# Jalapenio cornbread



## hell fire grill (Feb 10, 2009)

I made this corn bread using Keri C's recipe. The only thing I done differently was to add a sliced up jalapenio and substituted 1/2 a cup of milk with 1/2 a cup of honey.


1 1/2 cups yellow corn meal
1/2 cup all-purpose flour
1/4 cup sugar
1 tablespoon baking powder
3/4 teaspoon salt
1 1/4 cupscold milk
1/3 cup vegetable oil
2 large eggs

1. Preheat oven to 375*. Place large cast iron skillet or 3 cast iron cornstick pans. When pans are hot, put a bit of Crisco in the bottom of each mold, or about 2 Tbsp in skillet, back into oven while mixing batter. 
2. In a large bowl, stir together the cornmeal, flour, sugar, baking powder and salt. Set aside.
3. In another big bowl, beat together the milk, oil and eggs. 
4. Add the dry ingredients to the wet and stir until just combined.
5. Remove pans from oven, spread the melted shortening well with a pastry brush into every nook and cranny of mold.
6. Quickly pour batter into skillet and bake for 30 - 35 mins for the skillet, 20 mins or so for pans.
7. Cool a couple of minutes in the pan, then cut into wedges or remove from pans.


----------



## jaye220 (Feb 10, 2009)

Very nice...that looks delicious.  I just found a great honey and sage cornbread recipe if you're interested.  It's a little sweet but perfect if you're in the mood for that kinda thing.


----------



## cowgirl (Feb 10, 2009)

Mmmmmmm....... Looks so good Cacus!


----------



## richoso1 (Feb 10, 2009)

Thta sounds/looks tasty. Thanks for sharing my friend. Anything with japs is OK with me.


----------



## hell fire grill (Feb 10, 2009)

Thanks for the comps. everyone. I forgot to add this was cooked in the smoker at 350*.


----------



## slanted88 (Feb 10, 2009)

Dang that looks good!


----------
________
Brief 1
In the rows below, repeat every line exactly, from the line that contains "Point to the yellow circle marker for JDEP.AS" down to the line that contains "(x=829, y=193)", both of those lines included.

[Rows of pointing data]
________
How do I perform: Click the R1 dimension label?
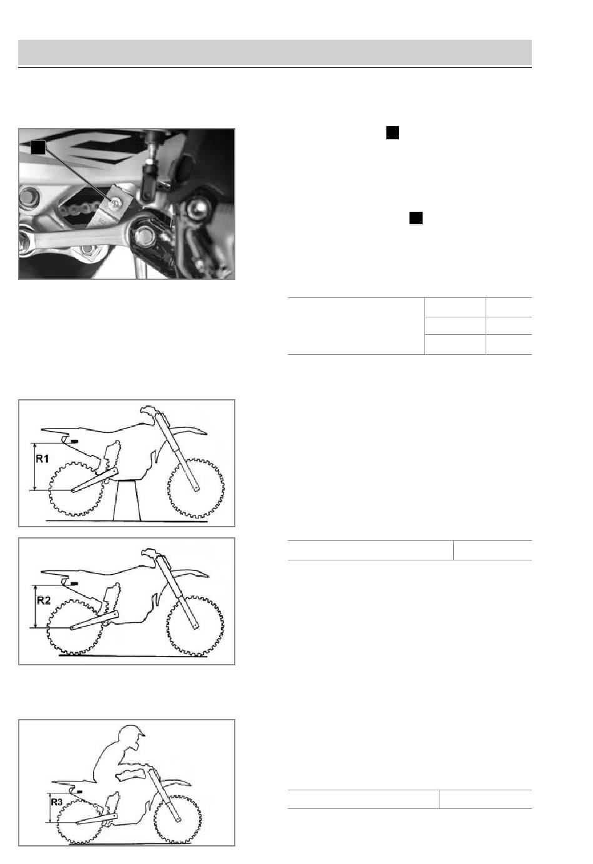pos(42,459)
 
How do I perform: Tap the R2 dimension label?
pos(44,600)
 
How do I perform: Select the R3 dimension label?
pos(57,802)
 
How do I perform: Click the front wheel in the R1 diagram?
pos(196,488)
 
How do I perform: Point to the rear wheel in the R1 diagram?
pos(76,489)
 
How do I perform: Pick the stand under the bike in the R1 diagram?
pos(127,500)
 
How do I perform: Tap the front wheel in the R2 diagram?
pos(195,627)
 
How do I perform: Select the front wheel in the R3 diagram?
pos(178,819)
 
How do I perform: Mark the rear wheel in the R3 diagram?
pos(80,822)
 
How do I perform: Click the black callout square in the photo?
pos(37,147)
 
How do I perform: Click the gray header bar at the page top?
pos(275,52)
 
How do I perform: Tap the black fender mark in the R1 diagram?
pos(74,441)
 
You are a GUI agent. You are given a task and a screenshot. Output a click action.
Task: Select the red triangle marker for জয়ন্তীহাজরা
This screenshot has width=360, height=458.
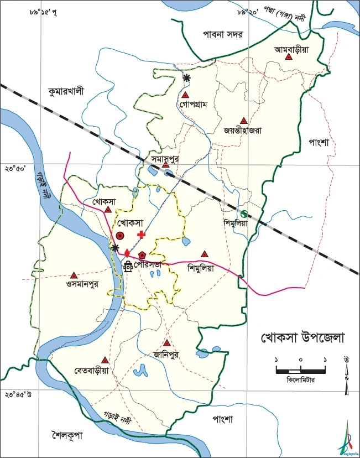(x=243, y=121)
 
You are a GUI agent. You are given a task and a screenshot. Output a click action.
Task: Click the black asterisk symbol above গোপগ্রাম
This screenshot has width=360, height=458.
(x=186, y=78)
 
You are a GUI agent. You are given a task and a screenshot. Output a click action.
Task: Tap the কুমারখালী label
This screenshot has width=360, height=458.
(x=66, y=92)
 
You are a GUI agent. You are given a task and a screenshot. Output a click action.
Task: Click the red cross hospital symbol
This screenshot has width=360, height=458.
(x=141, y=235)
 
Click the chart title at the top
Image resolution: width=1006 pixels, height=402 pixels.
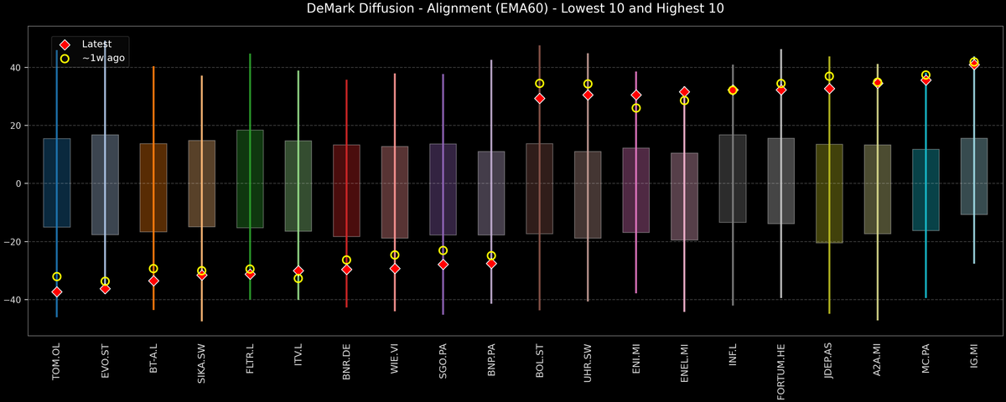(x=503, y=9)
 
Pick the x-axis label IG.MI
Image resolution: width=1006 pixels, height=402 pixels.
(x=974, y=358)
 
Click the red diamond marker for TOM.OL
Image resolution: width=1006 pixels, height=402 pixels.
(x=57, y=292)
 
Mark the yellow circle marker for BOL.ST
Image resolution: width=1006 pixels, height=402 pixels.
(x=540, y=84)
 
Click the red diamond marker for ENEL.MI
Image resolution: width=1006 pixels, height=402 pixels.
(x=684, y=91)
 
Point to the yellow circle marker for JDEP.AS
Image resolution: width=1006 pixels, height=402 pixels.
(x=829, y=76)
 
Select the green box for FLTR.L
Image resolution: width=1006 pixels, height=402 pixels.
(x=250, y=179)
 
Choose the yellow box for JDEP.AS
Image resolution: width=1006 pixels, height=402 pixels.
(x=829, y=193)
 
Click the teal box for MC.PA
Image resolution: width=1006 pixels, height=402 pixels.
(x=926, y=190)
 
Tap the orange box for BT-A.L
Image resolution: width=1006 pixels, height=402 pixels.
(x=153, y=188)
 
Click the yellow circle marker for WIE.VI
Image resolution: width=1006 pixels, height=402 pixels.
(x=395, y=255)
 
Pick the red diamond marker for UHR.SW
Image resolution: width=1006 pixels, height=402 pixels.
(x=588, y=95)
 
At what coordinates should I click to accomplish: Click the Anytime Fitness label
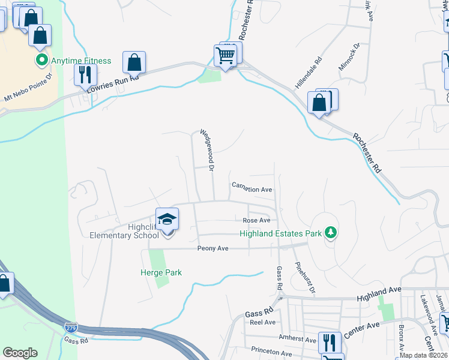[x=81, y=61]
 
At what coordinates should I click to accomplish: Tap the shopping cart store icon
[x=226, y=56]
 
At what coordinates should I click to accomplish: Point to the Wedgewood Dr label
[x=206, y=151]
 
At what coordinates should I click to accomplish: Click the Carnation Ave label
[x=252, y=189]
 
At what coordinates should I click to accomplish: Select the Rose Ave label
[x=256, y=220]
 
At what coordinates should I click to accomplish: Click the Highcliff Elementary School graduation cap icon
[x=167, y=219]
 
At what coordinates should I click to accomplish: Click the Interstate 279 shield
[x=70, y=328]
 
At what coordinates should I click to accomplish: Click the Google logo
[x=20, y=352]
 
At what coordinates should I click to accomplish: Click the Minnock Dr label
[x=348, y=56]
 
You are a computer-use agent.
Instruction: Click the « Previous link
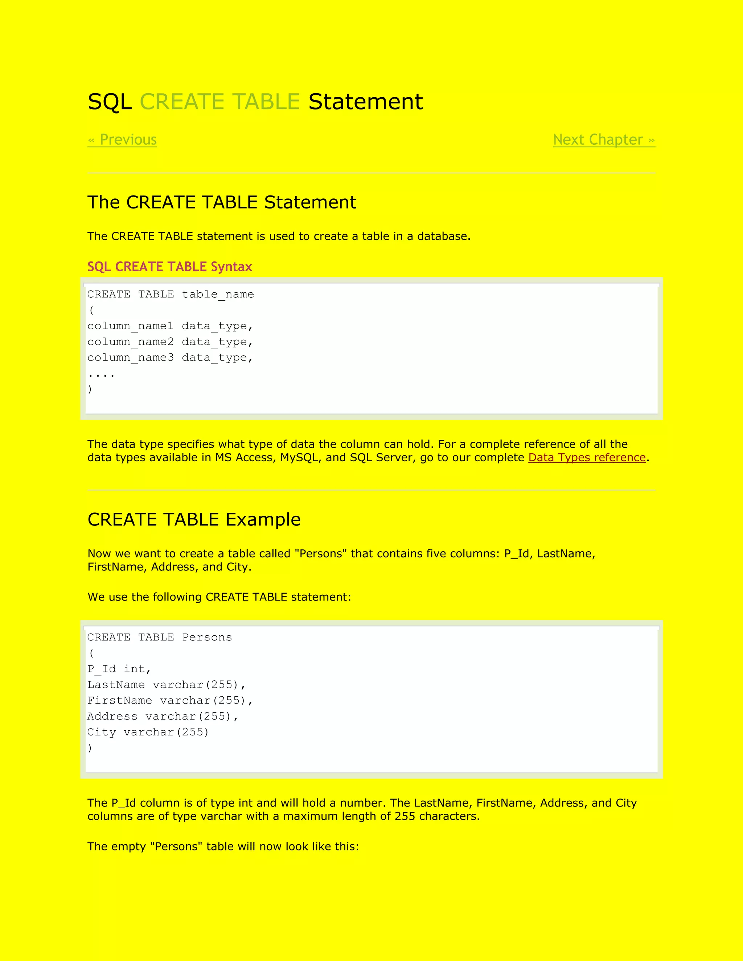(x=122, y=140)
________
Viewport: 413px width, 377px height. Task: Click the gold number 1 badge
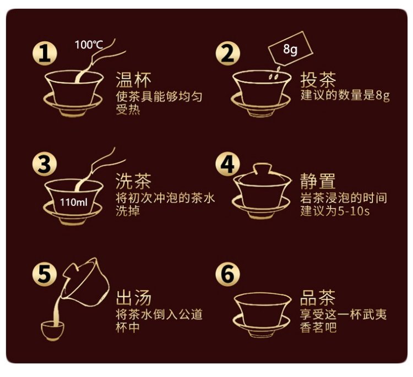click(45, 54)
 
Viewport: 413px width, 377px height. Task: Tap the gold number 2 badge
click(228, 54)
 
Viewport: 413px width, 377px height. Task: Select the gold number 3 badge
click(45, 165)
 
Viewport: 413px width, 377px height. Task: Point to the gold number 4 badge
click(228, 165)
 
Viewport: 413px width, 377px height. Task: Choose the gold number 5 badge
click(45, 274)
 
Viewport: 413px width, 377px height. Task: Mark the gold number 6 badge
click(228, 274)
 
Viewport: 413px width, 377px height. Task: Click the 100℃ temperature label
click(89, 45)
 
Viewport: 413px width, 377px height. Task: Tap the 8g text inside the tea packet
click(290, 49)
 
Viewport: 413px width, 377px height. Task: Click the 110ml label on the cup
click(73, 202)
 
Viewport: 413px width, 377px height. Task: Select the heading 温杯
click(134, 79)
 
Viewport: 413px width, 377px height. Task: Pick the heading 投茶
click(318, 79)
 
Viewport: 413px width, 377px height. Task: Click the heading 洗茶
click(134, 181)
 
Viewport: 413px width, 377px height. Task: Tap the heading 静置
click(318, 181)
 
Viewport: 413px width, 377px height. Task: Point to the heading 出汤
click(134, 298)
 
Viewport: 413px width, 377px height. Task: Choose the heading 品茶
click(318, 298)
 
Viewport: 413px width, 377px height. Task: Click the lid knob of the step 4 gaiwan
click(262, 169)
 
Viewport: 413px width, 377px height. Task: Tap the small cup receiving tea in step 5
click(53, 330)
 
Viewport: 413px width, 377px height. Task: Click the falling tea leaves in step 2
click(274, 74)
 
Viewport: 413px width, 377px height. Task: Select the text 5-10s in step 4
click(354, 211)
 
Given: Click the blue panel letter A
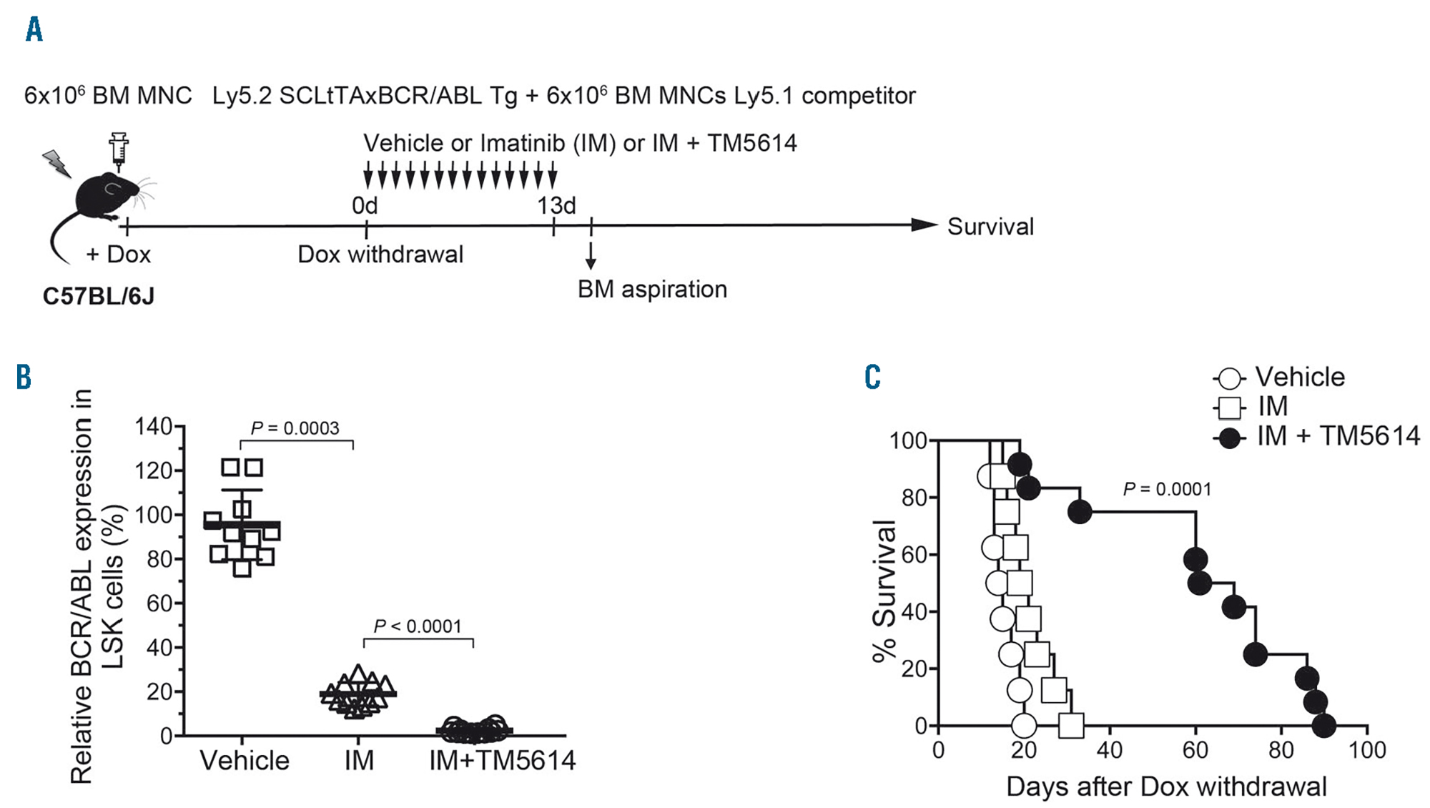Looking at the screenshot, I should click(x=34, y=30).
________
Brief 2
Write out everything in the jalapeño cornbread thread above word for word, from "I made this" down to "salt. Set aside.".

Complete output 1
Point to the yellow circle marker for JDEP.AS
Image resolution: width=1006 pixels, height=402 pixels.
(x=829, y=76)
 
Select the green box for FLTR.L
Image resolution: width=1006 pixels, height=402 pixels.
(x=250, y=179)
 
Choose the yellow box for JDEP.AS
Image resolution: width=1006 pixels, height=402 pixels.
(x=829, y=193)

Complete output 2
I made this corn bread using Keri C's recipe. The only thing I done differently was to add a sliced up jalapenio and substituted 1/2 a cup of milk with 1/2 a cup of honey.


1 1/2 cups yellow corn meal
1/2 cup all-purpose flour
1/4 cup sugar
1 tablespoon baking powder
3/4 teaspoon salt
1 1/4 cupscold milk
1/3 cup vegetable oil
2 large eggs

1. Preheat oven to 375*. Place large cast iron skillet or 3 cast iron cornstick pans. When pans are hot, put a bit of Crisco in the bottom of each mold, or about 2 Tbsp in skillet, back into oven while mixing batter. 
2. In a large bowl, stir together the cornmeal, flour, sugar, baking powder and salt. Set aside.